# [Passage]
──────────────────────────────

Users in the pool of eligible participants see one of two versions of WikiGrok widget when landing on articles where WikiGrok is activated. The start and end of the workflow is identical in the two conditions:

a landing screen with a call to action that the user needs to accept in order to proceed to the next step
a form with a WikiGrok question, the design of which depends on the experimental group the user is assigned to
a confirmation screen, displayed after clicking on the submit button and successfully storing a response (including a "Not sure" or NULL response).

The WikiGrok question is the only element in the workflow that varies across conditions, and it consists of two updated types of questions:

A binary question for group A
A tagging task with multiple possible values for group B.

Once a user has completed the WikiGrok workflow for a particular article, they will no longer see WikiGrok on that article in the future. The list of articles that they have completed WikiGrok on is stored in LocalStorage.

Claim selection

The total number of eligible pages is between 260,000 and 300,000.

Writer (36444 items)
- Item eligibility: instance of human, occupation writer, not occupation author
- Potential claims: occupation author
Actor (107047 items)
- Item eligibility: instance of human, occupation actor
- Potential claims: occupation television actor, occupation film actor
Album (155231 items)
- Item eligibility: instance of album
- Potential claims: instance of live album, instance of studio album

Data QA

There are data quality challenges that we are working in understanding. The most prominent issue is that some sessions (defined by (userToken, taskToken) pairs) do not include page-impressions while they include widget-impression or there are responses logged in these sessions. On the other hand, there are sessions with more than one occurrence of page-impression in them (and the latter does not explain the missing page-impressions in the former case). For the data analysis reported here, we have removed any session that does not include page-impression.

Results

Top-Level Statistics

From the 166,888 pages WikiGrok widget could be enabled on, 7199 unique pages had at least one version (a) played on them (out of 92,855 pages with at least one impression). This number is 9013 for version (b) (out of 93,149 pages with at least one impression). By the end of the test, 6% of these pages had at least one non-null response submitted through them.

──────────────────────────────

# [Information shown]
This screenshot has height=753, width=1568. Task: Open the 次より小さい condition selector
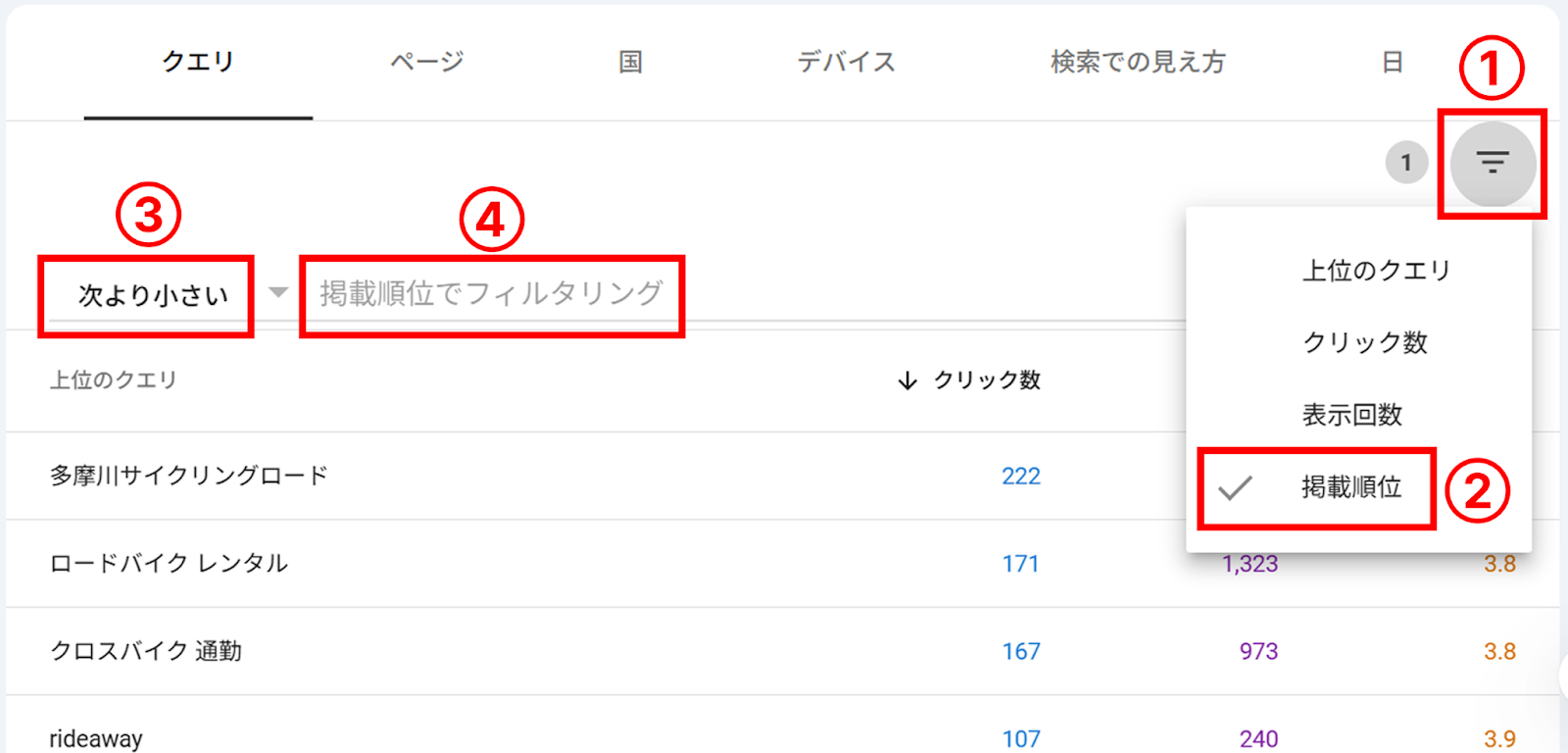(x=153, y=295)
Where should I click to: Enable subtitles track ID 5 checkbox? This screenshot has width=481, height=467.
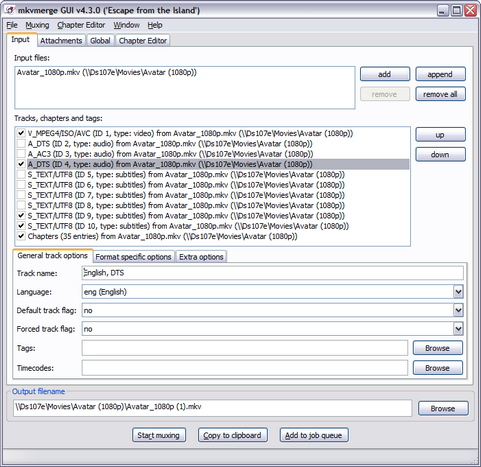coord(21,174)
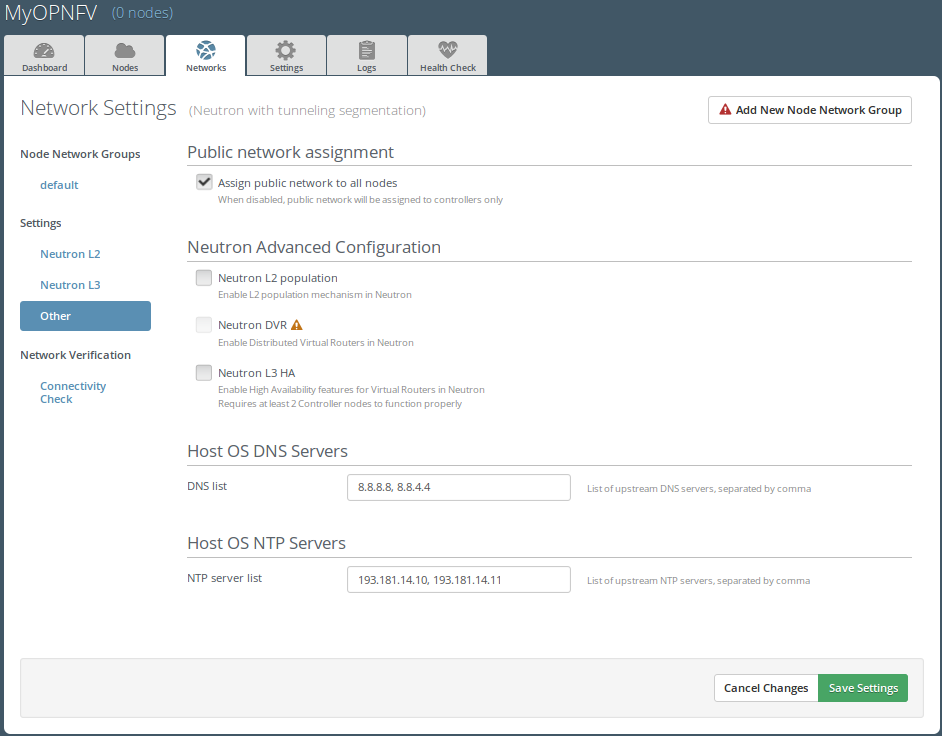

──────────────────────────────

# [Exercise requirements]
Translate this sentence from the WikiGrok passage into Spanish: "Once a user has completed the WikiGrok workflow for a particular article, they will no longer see WikiGrok on that article in the future."

# [Answer to the exercise]
Una vez que un usuario ha completado el flujo de trabajo de WikiGrok para un artículo determinado, ya no verá WikiGrok en ese artículo en el futuro.